"Fashions fade, style is eternal." YSL

1.20.2008

One should either be a work of Art, or wear a work of Art - O. Wilde


A dandy is a man who places particular importance upon physical appearance, refined language, and the cultivation of leisurely hobbies. Historically, especially in late eighteenth- and early nineteenth-century Britain, a dandy often strove to imitate an aristocratic style of life despite being of middle-class background.
The model dandy in British society was George Bryan (1778-1840), an undergraduate student at Oriell College, Oxford, and an associate of the Prince Regent: ever unpowdered, unperfumed, immaculately bathed and shaved, and dressed in a plain, dark blue coat, perfectly brushed, perfectly fitted, showing much perfectly starched linen, all freshly laundered, and composed with an elaborately knotted cravat.
The beginnings of dandyism in France were bound up with the politics of the French Revolution; the initial stage of dandyism, the gilded youth, was a political statement of dressing in an aristocratic style in order to distinguish its members from the sans-culottes.
The gilded 1890s provided many suitably sheltered settings for dandyism.
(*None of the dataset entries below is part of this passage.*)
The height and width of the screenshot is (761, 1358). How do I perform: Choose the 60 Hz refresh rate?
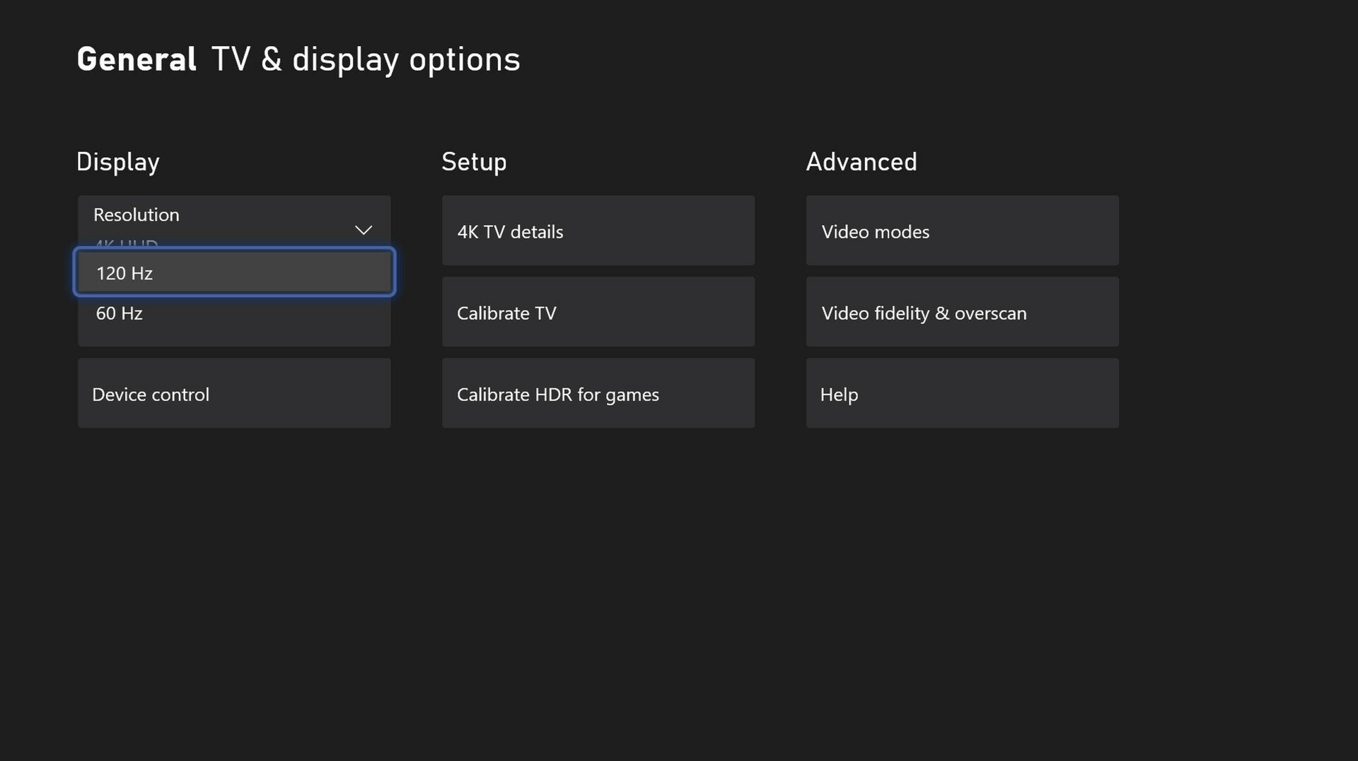pyautogui.click(x=234, y=313)
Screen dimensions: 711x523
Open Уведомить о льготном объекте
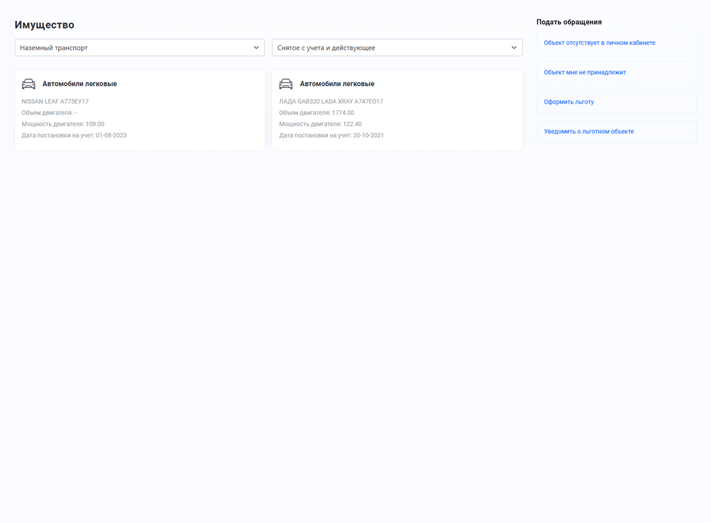pyautogui.click(x=589, y=132)
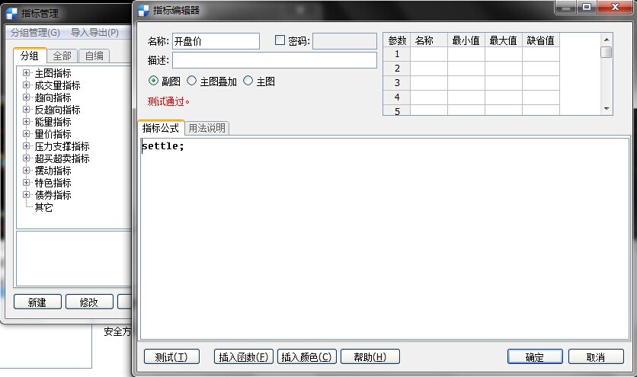Viewport: 637px width, 377px height.
Task: Switch to the 用法说明 tab
Action: tap(206, 128)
The poets Algernon Swinburne and Oscar Wilde, Walter Pater, the American artist James MacNeill Whistler, Joris-Karl Huysmans, and Max Beerbohm were dandies of the period, as was Robert de Montesquiou — Marcel Proust's inspiration for the Baron de Charlus; in Italy Gabriele D'Annuzio and Carlo Bugatti exemplified the artistic bohemian dandyism of the fin de siecle.
The twentieth century has been impatient with dandyism: the Prince of Wales, briefly Edward VIII was a dandy; it did not increase his public appeal. Nevertheless George Walden, in the essay Who's a Dandy?, identifies Noel Coward, Lee Hudson Teslik, Andy Warhol, Emmet McDermott, Sam Rountree Williams, Quentin Crisp as modern dandies.

In Japan
, dandyism became a fashion subculture during the late 1990s.
The female equivalent of a dandy is called a quaintrelle. In the 19th and 20th centuries many noted quaintrelles were found in the demimonde, in such extravagant women as the courtesan Cora Pearl, while the Marchesa Luisa Casati lived an aesthete-cum-dandy-like career in post–World War I Venice; analogously, the artistic diva might be considered a quaintrelle. In 1819, the novel "Charms of Dandyism" was published "by Olivia Moreland, chief of the female dandies"; although probably written by Thomas Ashe, 'Olivia Moreland' may have existed, as Ashe did write several novels about living persons. Throughout the novel, dandyism is associated with "living in style".

The two best-known royal dandies were both kings of the United Kingdom-George IV and his grandnephew, Edward VII. Both were notorious womanizers and gluttons.